The previous state government tried a simpler approach. It introduced an amnesty and guns-for-cash programme in 2016 for all the armed men. This initially seemed to work, but within two years the programme had fallen apart.
The money incentivised gun ownership, creating more criminals, which a negligent state government then failed to pay. Some bandits – being bandits – also cheated and only pretended to quit, returning to crime full-time when the cash ran out.
Retired police commissioner Maman Anka – the uncle of the analyst – lives in a modest home in Gusau and drives a badly dented car parked on the narrow street outside his house: not the usual state of affairs for powerful public servants, even those on pensions.
Anka was part of a commission of inquiry examining the causes of banditry and tasked with finding solutions. Its report in 2019 sensationally accused five emirs, 33 district heads, and 10 military officers of being implicated – laying bare the governance vacuum in Zamfara that is both a consequence and enabler of the chaos.
Sitting comfortably on the carpet in his living room, Anka explained how traditional systems of security and surveillance have unravelled over the years and left emirs and chiefs – a key rung of local authority – cowed or co-opted by criminal gangs that now operate with impunity.
“[Traditional rulers] are just in their big gowns and turbans, but really they are very vulnerable,” he told TNH. “What protection do they have when the nearest police post is miles away – and the police themselves have been penetrated by the bandits?”
The politics of peace
The commission of inquiry was ordered by the new governor, Matawalle. He came to power in an electoral fluke in 2019 – awarded victory by the Supreme Court on a technicality after losing the actual ballot.
Matawalle has relaunched the mismanaged amnesty programme – this time promising cows rather than cash for every AK-47 returned.
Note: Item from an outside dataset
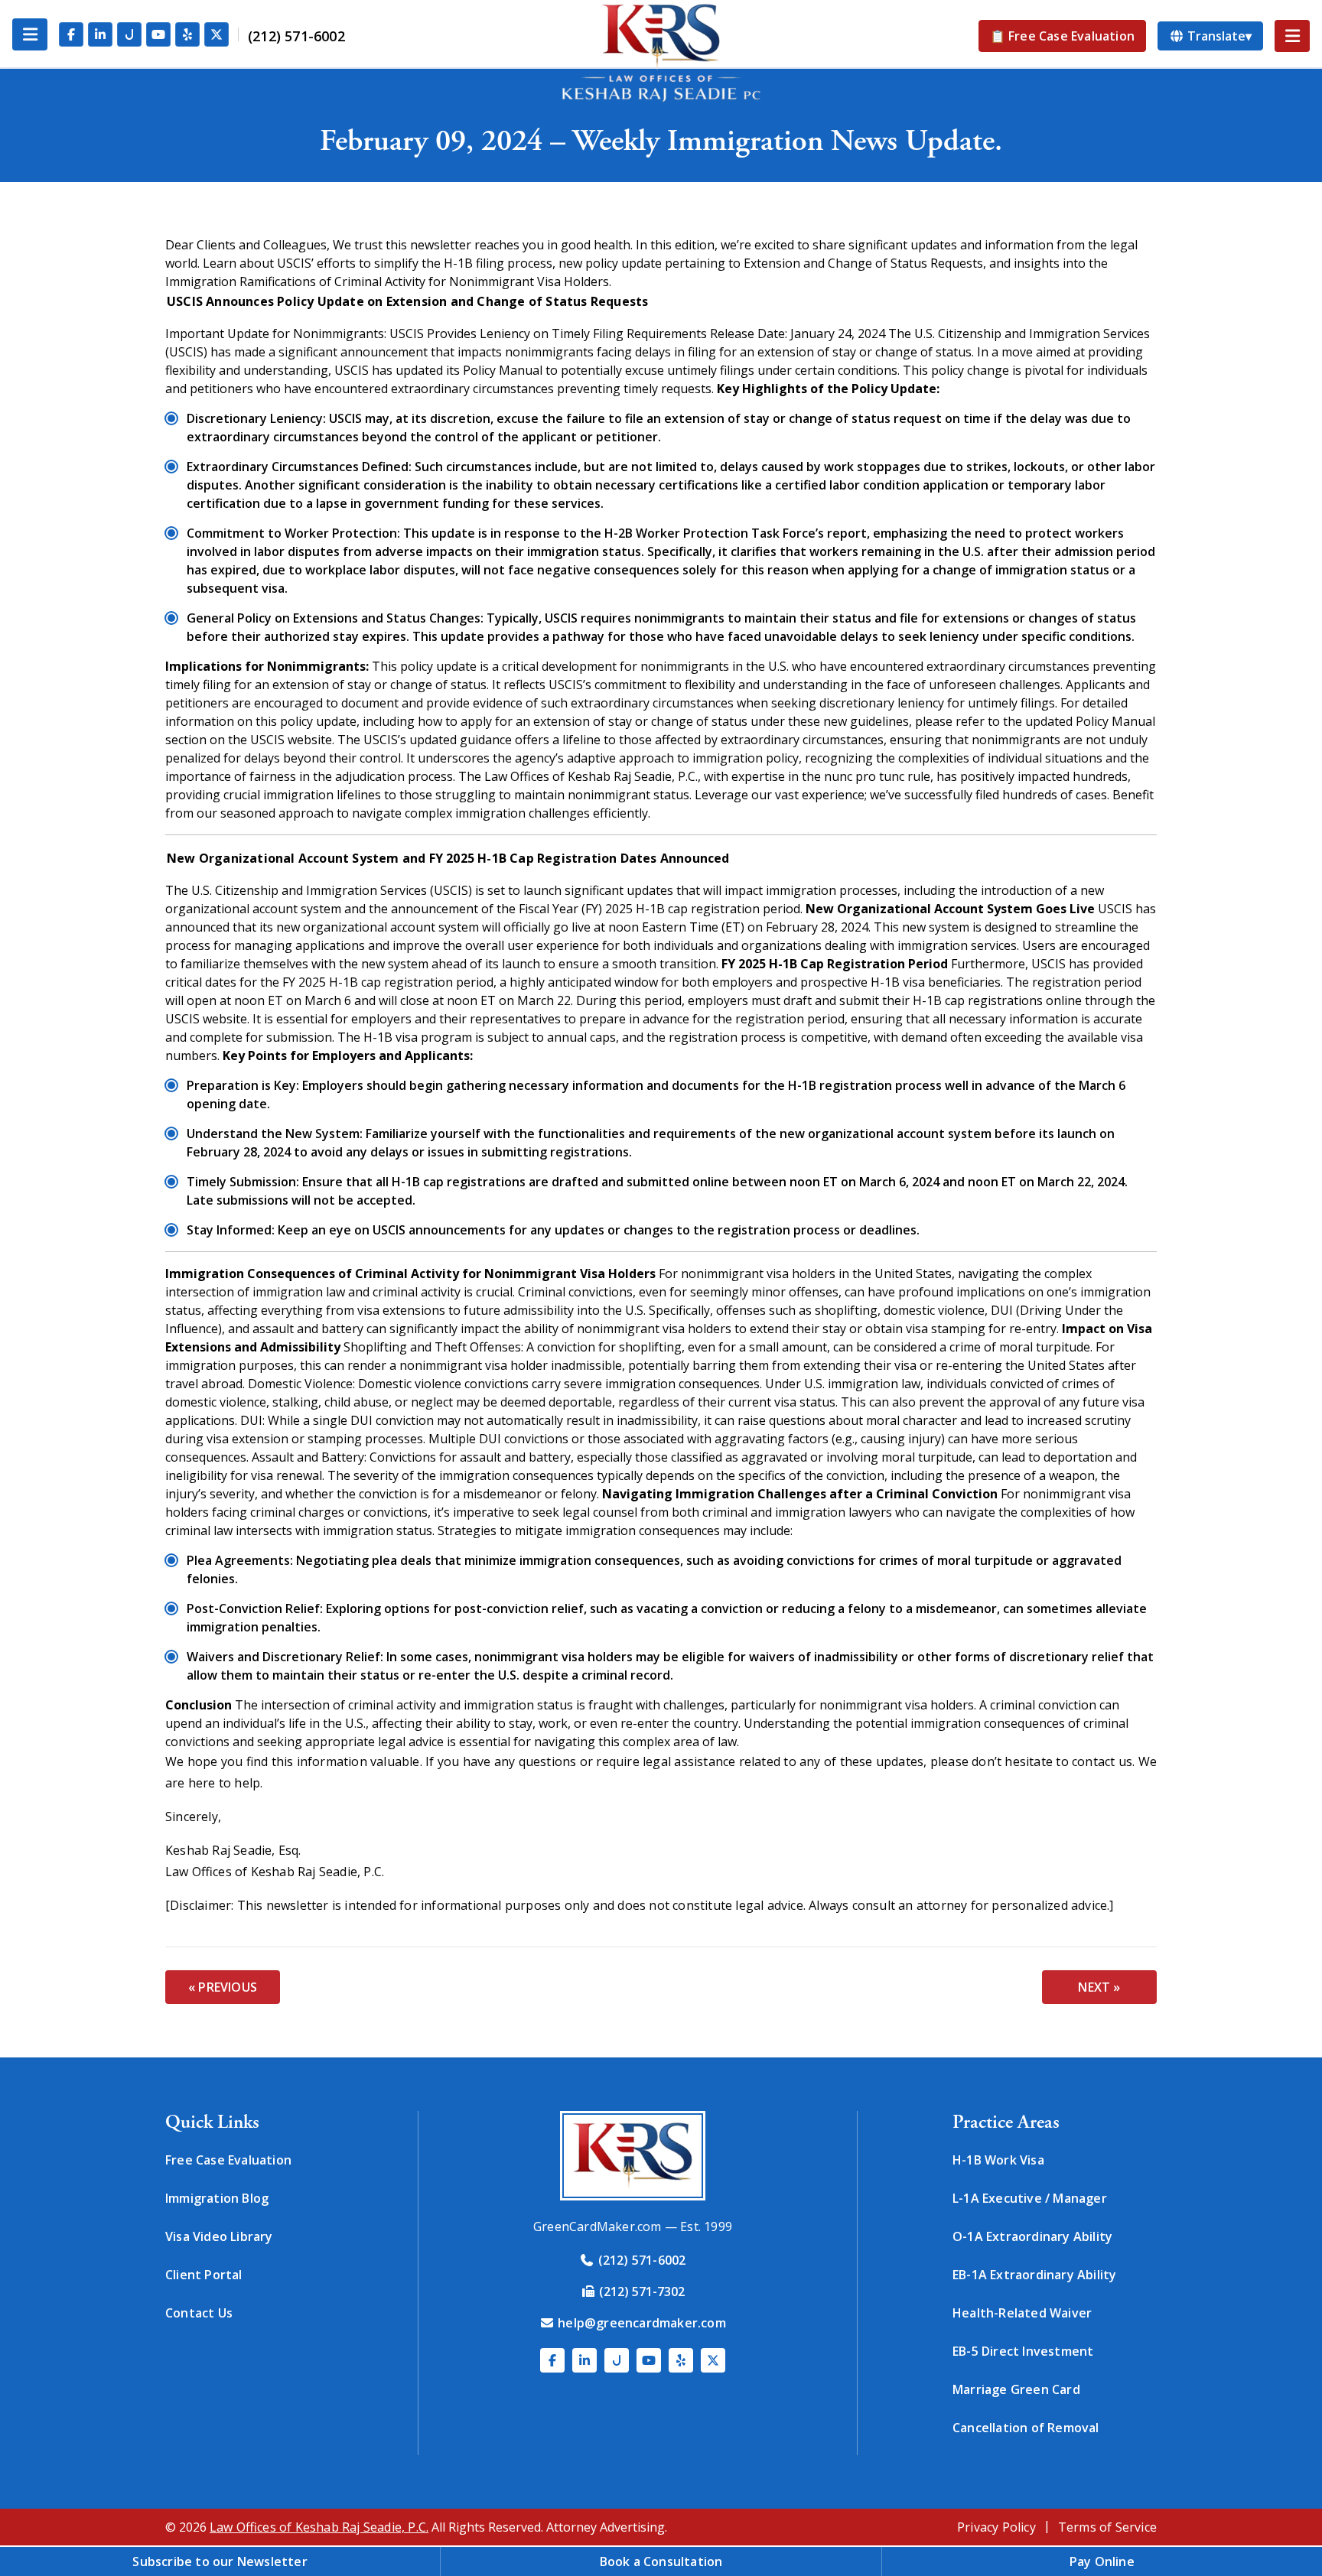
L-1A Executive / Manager (1029, 2198)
He has also ordered the disarming of the vigilantes, and pledged support to Fulani communities through a federal government initiative aimed at settling pastoralists on land reserves and then bringing in development services.
The Fulani men in the MACABAN office in Tsafe believe Matawalle is sincere but recognise that success is far from guaranteed. “Politics is the problem,” said Muhammed, the finance secretary, referring to the widespread perception that the opposition will work to frustrate the governor – to boost their electoral chances in 2023.
“What protection do they have when the nearest police post is miles away – and the police themselves have been penetrated by the bandits?”
Hausa communities are even more wary – worried that in granting amnesties the governor may be rewarding men responsible for mass killings. “They [the government] are underestimating the gravity and scale of the problem,” said Rufa’i, the academic.
Yet Matwalle can point to some early success – it was “repentant” bandits that helped negotiate the release of the Kankara schoolboys.
Amnesty on its own is not enough, argues Chitra Nagarajan, who investigated the violence in Zamfara in a study last year.
"You need proper DDRR (disarmament, demobilisation, rehabilitation and reintegration) processes, and to build social cohesion and transitional justice that allows communities to reconcile and heal,” she told TNH – although it’s unclear if the state government really has the capacity to deliver this.
There are some quick wins the governor could implement to ease the grievances of both communities, including the restocking of stolen herds and returning land to the dispossessed, which would help calm frustrations and build confidence – but time is running out.
This is the year the state government “must deliver” on its promises to stop Zamfara’s collapse, said Anka, the analyst: “We simply have to find a way out of this criminality before it’s too late.”